Simple Network Management Protocol or SNMP was created to provide a common protocol foundation that device manufacturers would use to expose the various aspects of the product so that network administrators know what to expect.
Information like routing network traffic stats, and CPU load, etc, can all be remotely accessed using SNMP. On devices supporting SNMP, it can be used to create configurations, but that’s beyond the scope of a single article.
Once connected to the device, you will have to ‘pull it’ for information through the use of OIDs. The various OIDs give various pieces of information. In this article, we will focus on network traffic.
SNMP information reading and graphing (OIDs)
For the sake of immediate gratification, the how-to-read-SNMP information is where we will begin since most people will not need the configuration part.
So you have configured the device for SNMP, but will you know which OIDs to read, and how do you actually do it? There are many commercial and free programs that can help you. We are going to look at a few free ones you will be able to utilize hassle-free for browsing and/or graphing the entire OIDs name space.
SolarWinds Bandwidth Monitor
A conversation about ‘network monitoring’ can’t really happen without SolarWinds coming up, since it is a major player in the SNMP field. We will not go into the endless networking products that SolarWinds has to offer, but instead, we are going to focus on a free utility called ‘Free Real Time Bandwidth Monitor.’
There are 2 disadvantages to this utility:
- It does not give the option to save or open configuration files.
- Its goal is to show network bandwidth, so it is not a good choice if you wish to retrieve other SNMP information.
If these limitations will be a problem, continue on to one of the other options available.
The real advantage of this program is that it is the only one that will tell you if your refresh interval is too short. It would appear that not all devices can or will update their statistics more than x times/sec. For example, Jupiter devices update every 7 seconds.
Flowalyzer & Plixer
Flowalyzer is a free utility that’s extremely simple to use. This utility’s advantage over Solarwinds is that you can extract the OIDs numerically in Flowalyzer. However, this program isn’t suitable for extended periods of monitoring as it randomly and oddly crashes.
It does have the advantage of allowing you to save its configuration into the files and then call upon them through associating the program to the file extension, but the program is very finicky about where you save the files.
Getif is old. Yes, there are options that are much newer, but this program is free, works well to get the job done, and since it’s the first program we used, we felt we should give it a homage.
Use this program or one that is similar so that you are able to extract more information than just the interface information of the device.
Enabling SNMP on the target device
Just about every good device that can be networked will support the exposure of its information in this manner. However, that being said, not every device will, and you may want to have a look at the documentation for your device to learn how to do this. We are going to look at some examples available, however, this isn’t a complete list.

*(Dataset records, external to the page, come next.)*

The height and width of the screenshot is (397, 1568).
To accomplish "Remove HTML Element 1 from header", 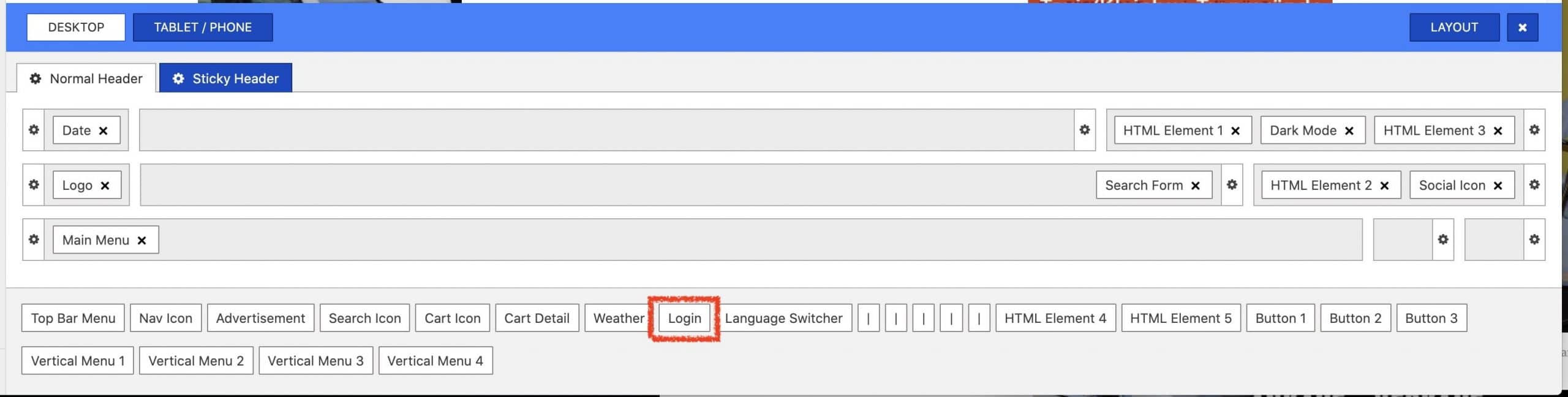I will click(x=1235, y=130).
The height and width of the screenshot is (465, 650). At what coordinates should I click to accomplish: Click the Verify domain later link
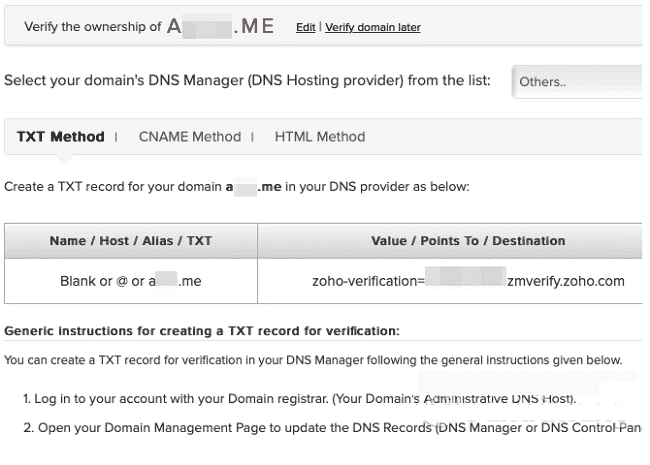coord(372,28)
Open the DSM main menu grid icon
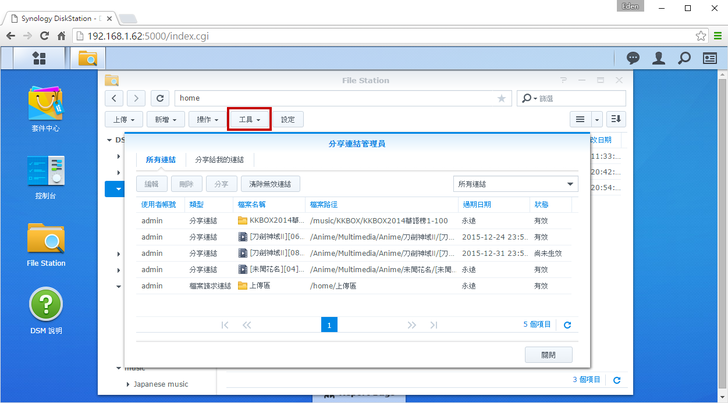Screen dimensions: 728x403 tap(39, 58)
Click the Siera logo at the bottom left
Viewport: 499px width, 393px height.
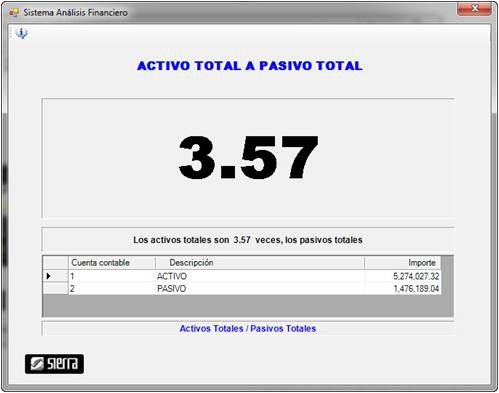(x=54, y=364)
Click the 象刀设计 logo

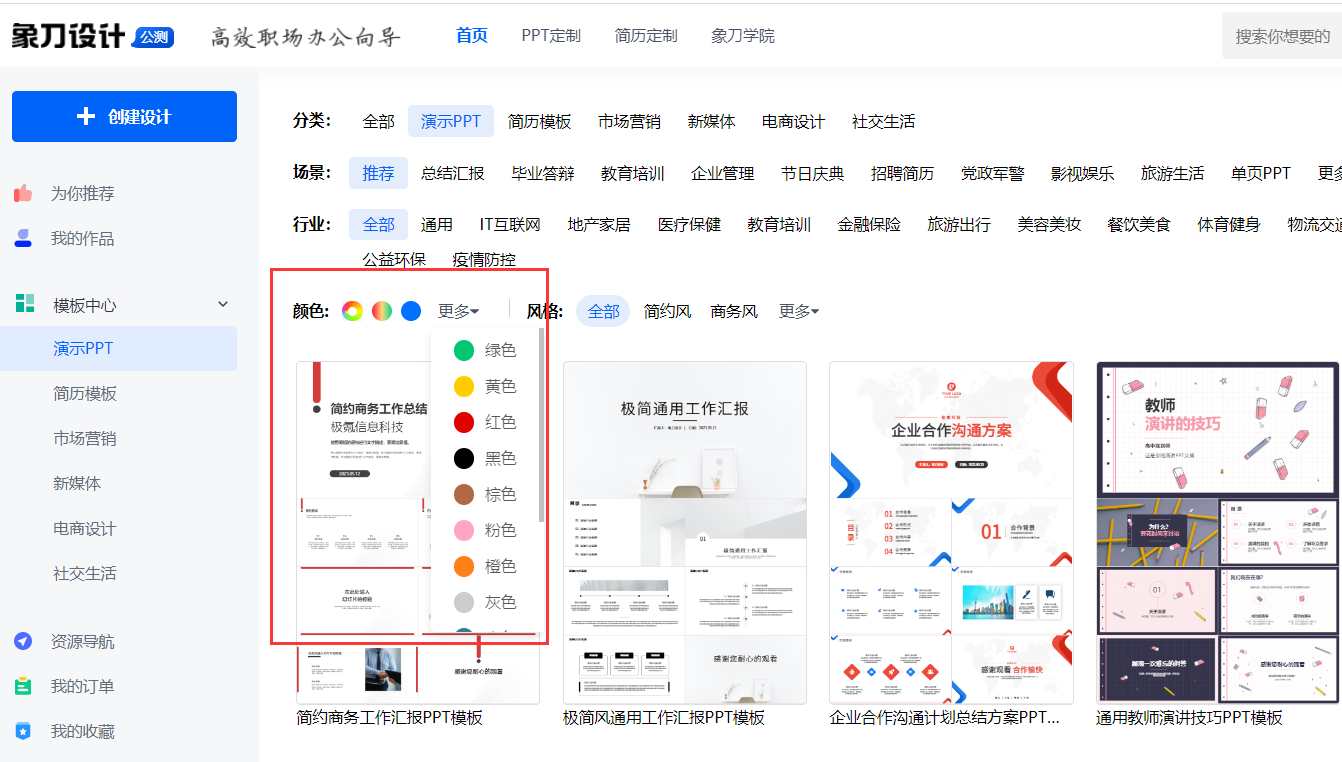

- In the WebGUI, go to Services, then scroll down the page until you see SNMP.
- Select Enabled and then save the configuration.
- Once you’ve enabled it, you will be given the details that you can change. It is significant that you note what RO community you use. “Public” is the default; however, you can change this to any other value that you want. Save and apply the changes.
On Fortigate (FortiOS)
- Presuming that you are using a relatively current version of FortiOS that is V4 or higher, in the main window expand the Config panel and select SNMP.
- To create a new “SNMP v1/v2c” community, click on Create New.
- Fill in the community name and the range of IPs that are allowed to access.
- Save your settings.
You need to enable the interface that you wish to read from as well.
- Go to Config and then Network.
- Check the SNMP checkbox and then click OK at the bottom of the page.
On Juniper (JunOS)
- In the WebGUI, go to Configure -> Services -> SNMP.
- Click on Add.
- Enter the community name of your choice.
- Choose the authorization type.
- Save and commit your changes.
You can activate SNMP on Windows, however, it is seldom used or even discussed. You will have to install the service first.
- Install the service by going to Programs and Features.
- Go into Turning Windows features on or off.
- Scroll to find the Simple Network Management Protocol (SNMP). Check its checkbox and click OK for it to be installed.
- Once installed, you will configure the community string by opening Services.
- Scroll to find the service and go into its properties.
- Go to the Security
- To add a community, click on Add.
- Fill the desired community name and click Add and then OK for the settings to take effect.
There you have it. You should be ready to graph the network information, and we encourage you to explore what the SNMP protocol has to offer you beyond what we have talked about, like using traps and MIBs.